» **Task goal**:
Swap "menu" for "dropdown" in the data, starting at the first line and stopping after the line containing "Looking at the". Change nothing else, and leave the pictures out.

#### Data records ####

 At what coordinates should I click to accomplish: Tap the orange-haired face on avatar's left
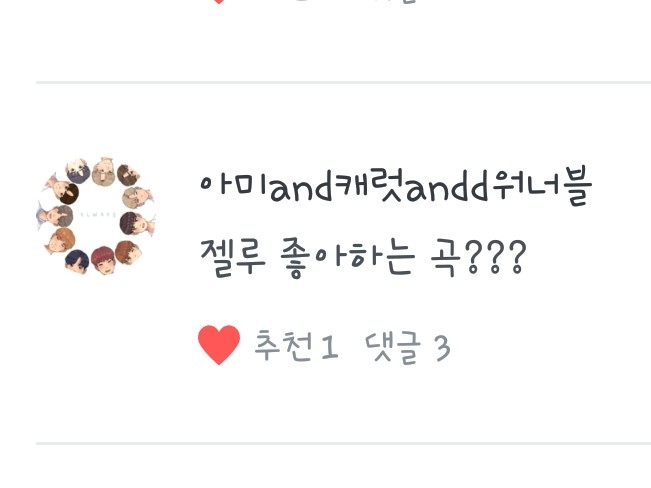tap(61, 241)
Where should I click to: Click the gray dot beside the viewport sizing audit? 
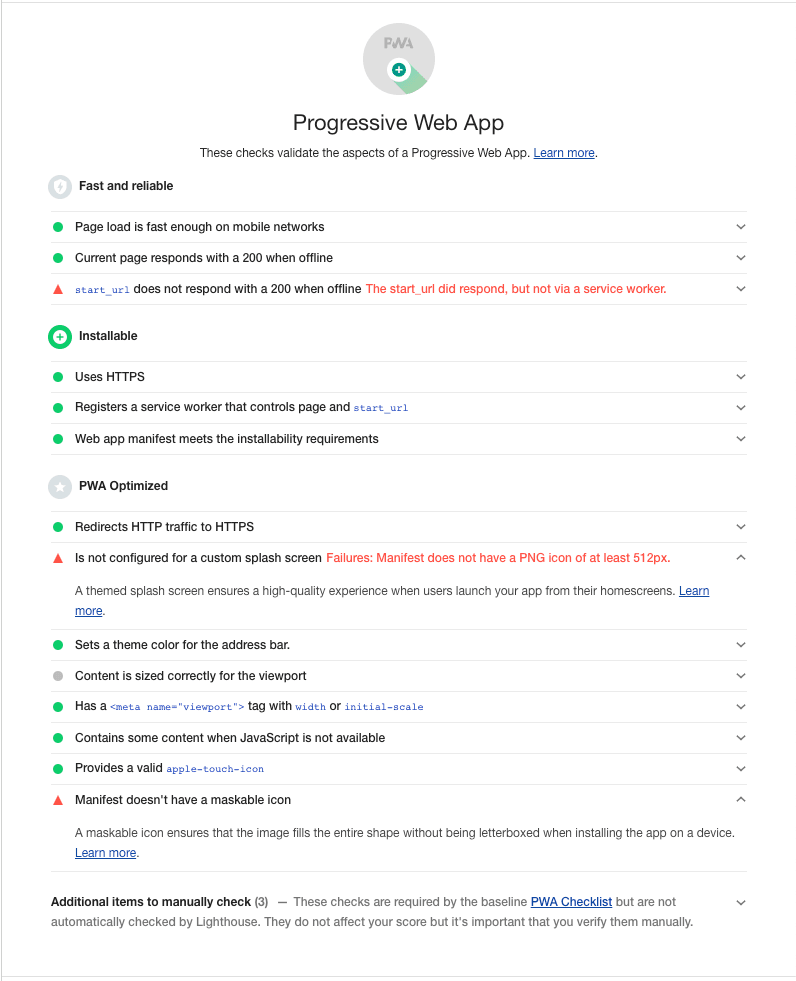point(58,675)
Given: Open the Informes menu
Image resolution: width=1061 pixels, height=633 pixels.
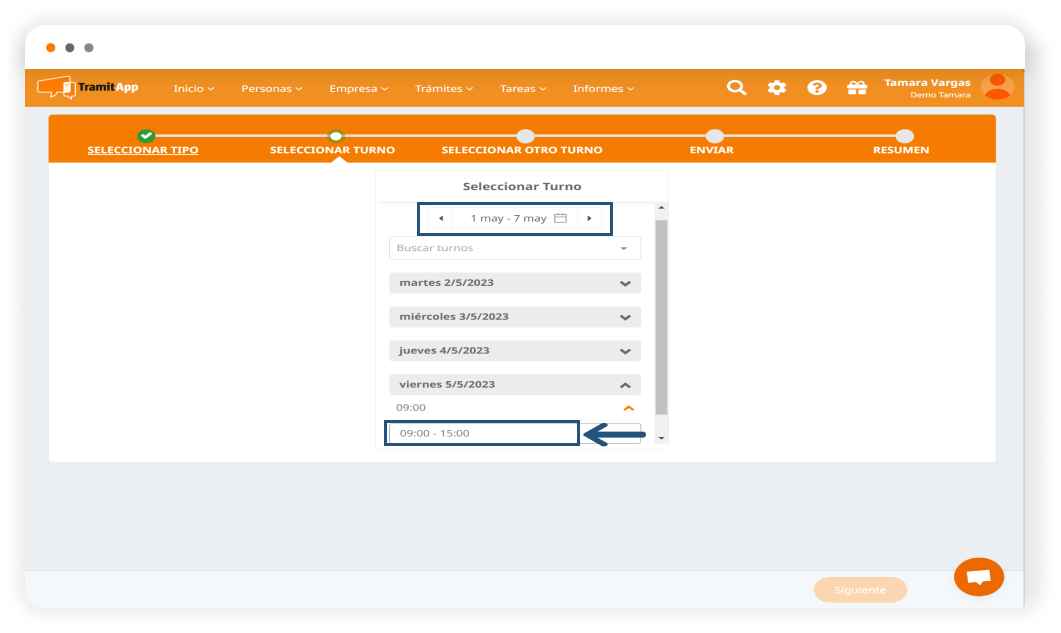Looking at the screenshot, I should pyautogui.click(x=603, y=89).
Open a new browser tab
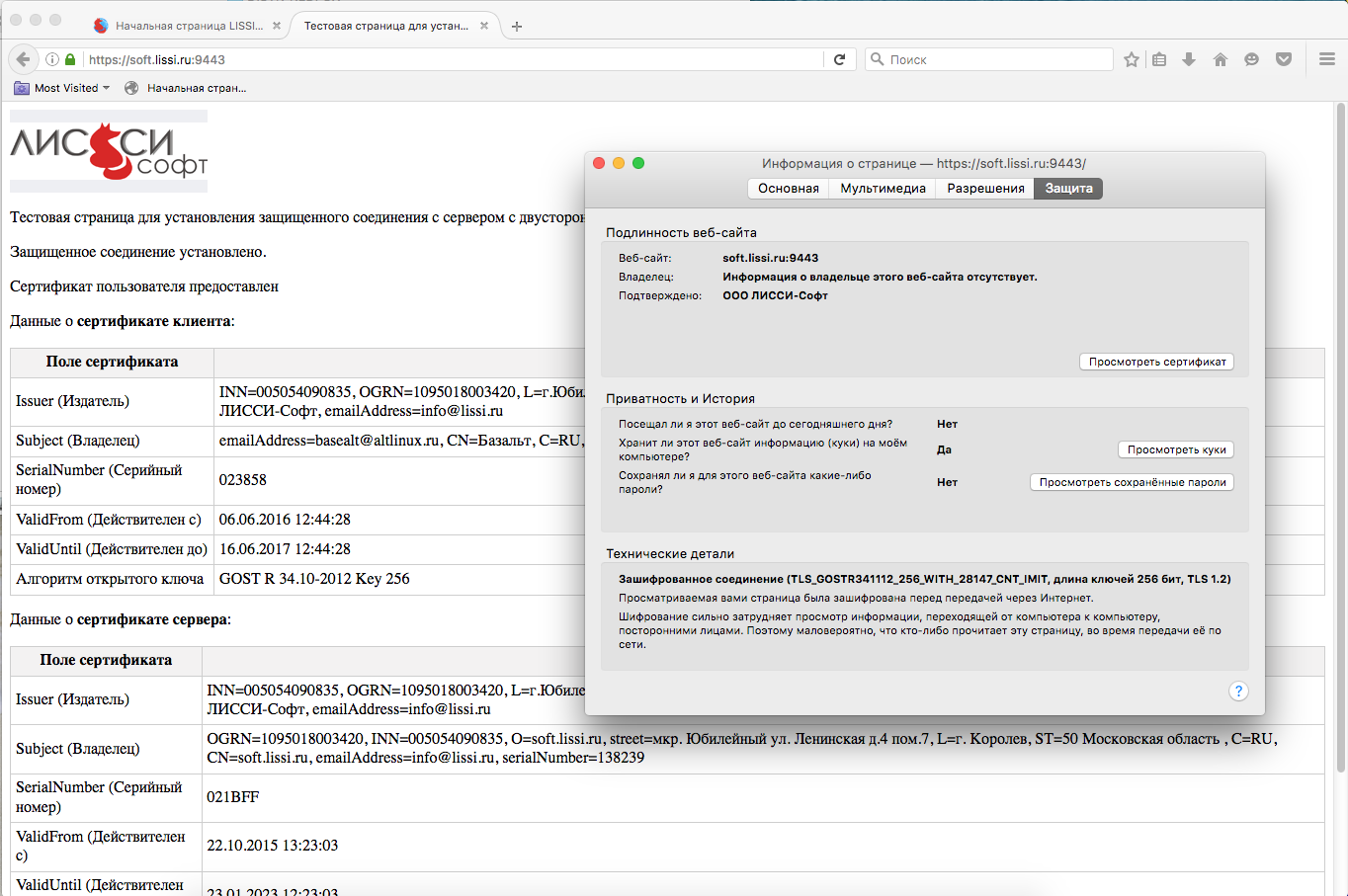The width and height of the screenshot is (1348, 896). (x=517, y=27)
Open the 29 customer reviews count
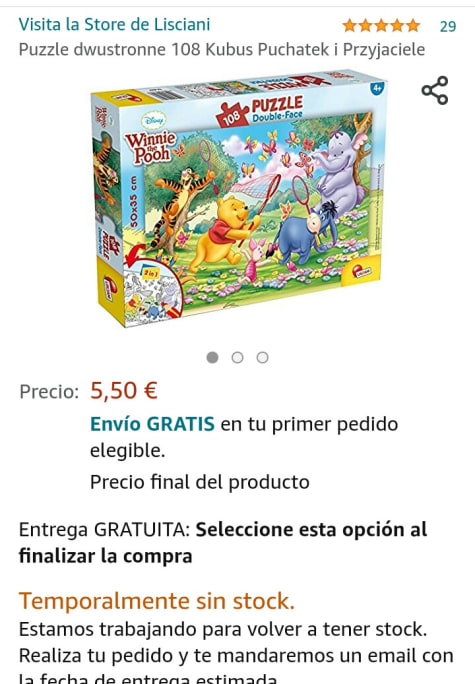This screenshot has width=475, height=684. pos(448,27)
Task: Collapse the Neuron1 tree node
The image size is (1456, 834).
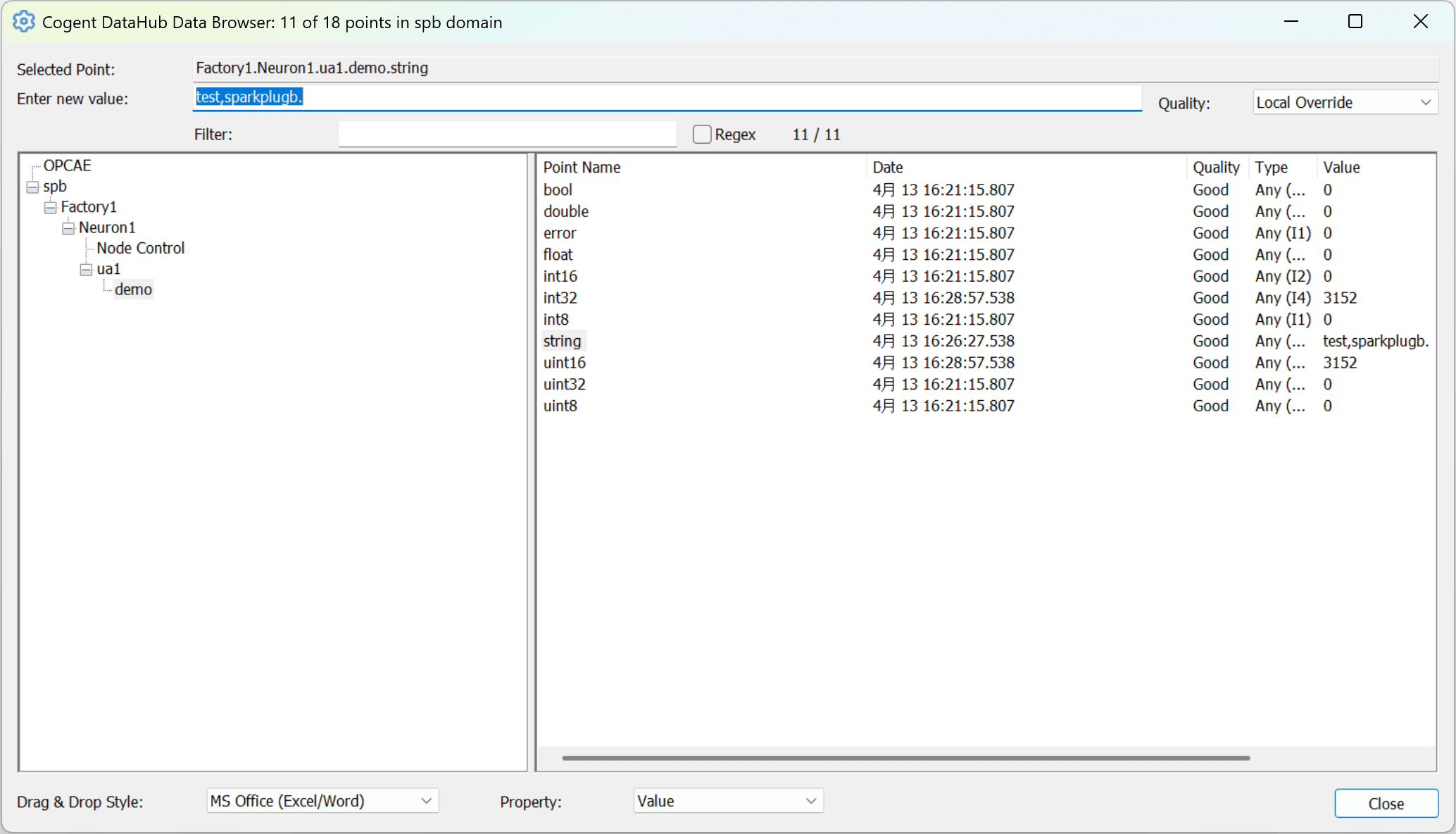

####

» **Correct answer**:
 At what coordinates should I click to accomplish: Tap the orange-haired face on avatar's left
tap(61, 241)
Where should I click to: Click the gray dot beside the viewport sizing audit? 
point(58,675)
Given: Open the Informes dropdown
Image resolution: width=1061 pixels, height=633 pixels.
Looking at the screenshot, I should pyautogui.click(x=603, y=89).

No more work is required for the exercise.